Your objective
Copy out every entry below word for word, leaving out the pictures.

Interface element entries

---*---

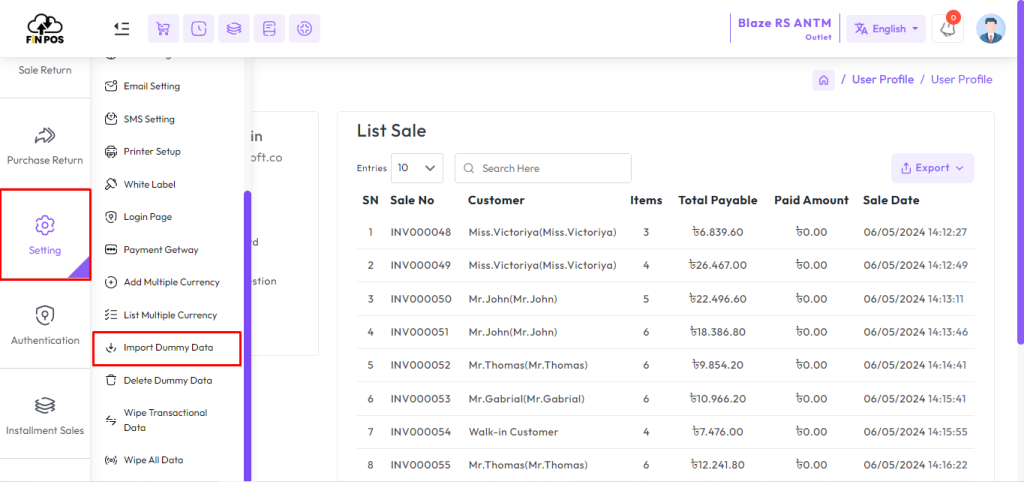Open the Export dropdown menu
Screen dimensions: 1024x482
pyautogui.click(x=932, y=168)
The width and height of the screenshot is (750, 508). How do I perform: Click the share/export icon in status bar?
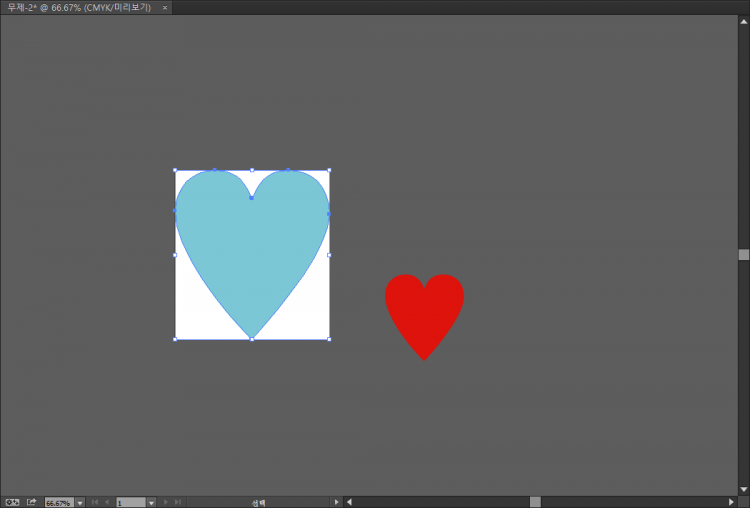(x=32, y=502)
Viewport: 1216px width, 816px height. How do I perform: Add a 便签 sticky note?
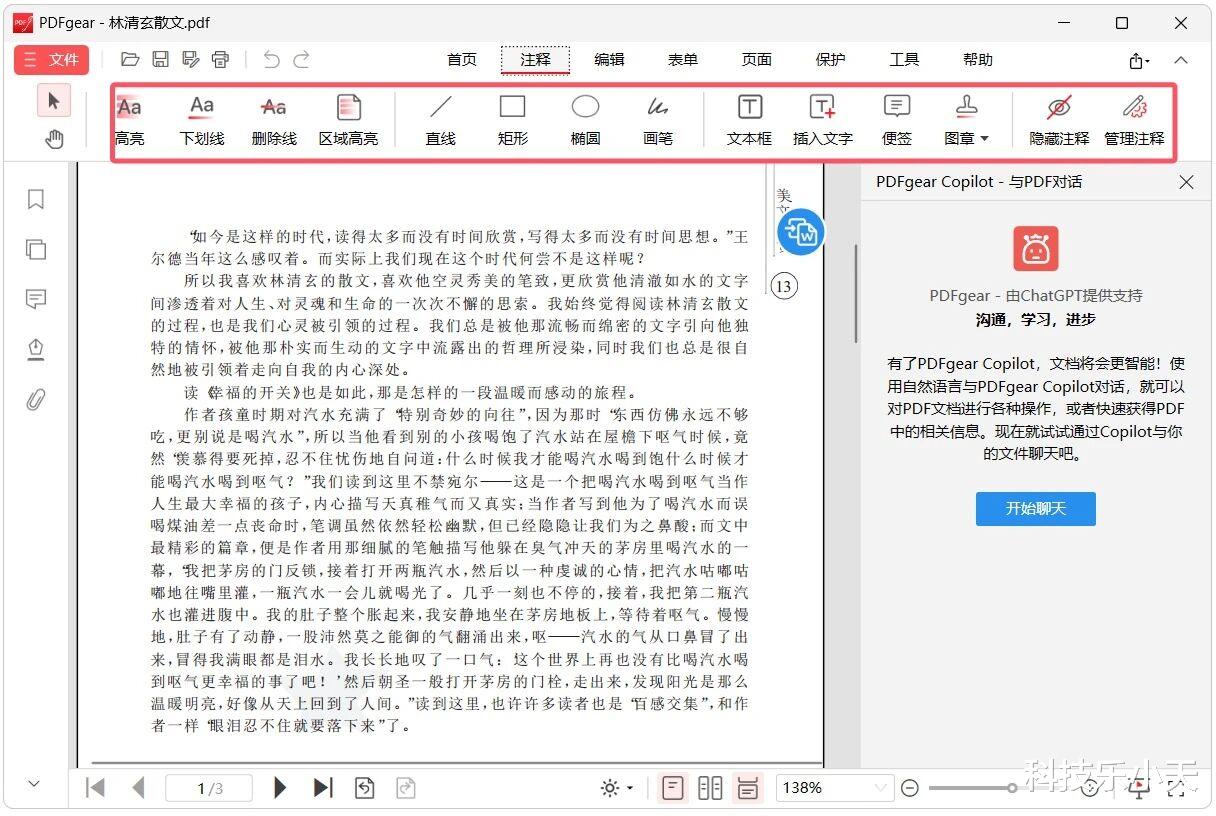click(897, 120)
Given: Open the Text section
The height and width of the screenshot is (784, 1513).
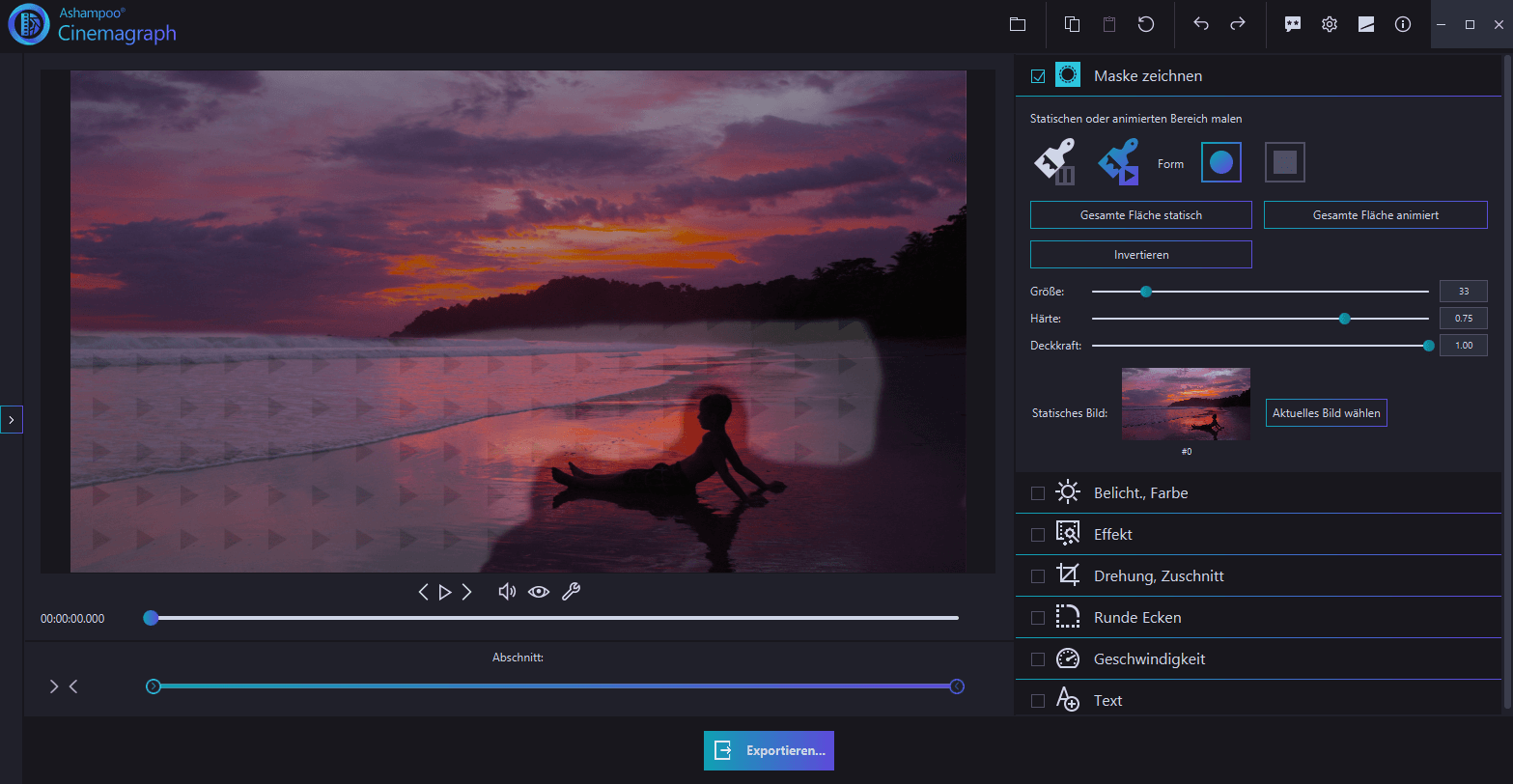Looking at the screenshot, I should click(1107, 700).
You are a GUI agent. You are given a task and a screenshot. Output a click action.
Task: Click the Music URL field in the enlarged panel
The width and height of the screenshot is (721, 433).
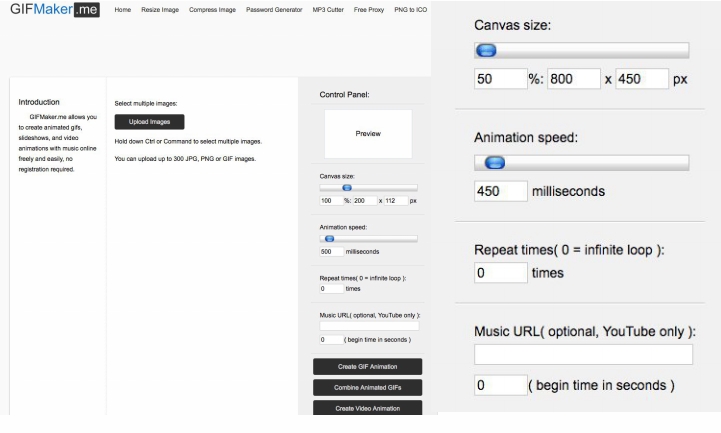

---*---

Written reply
Open the Export dropdown menu
Screen dimensions: 1024x482
pyautogui.click(x=932, y=168)
The width and height of the screenshot is (750, 508). How do I perform: Click the share/export icon in status bar?
(x=32, y=502)
Viewport: 1216px width, 816px height. How do I perform: Add a 便签 sticky note?
click(897, 120)
Given: Open the Text section
The height and width of the screenshot is (784, 1513).
Looking at the screenshot, I should click(1107, 700).
You are a GUI agent. You are given a task and a screenshot. Output a click action.
Task: Click the Music URL field in the enlarged panel
The width and height of the screenshot is (721, 433).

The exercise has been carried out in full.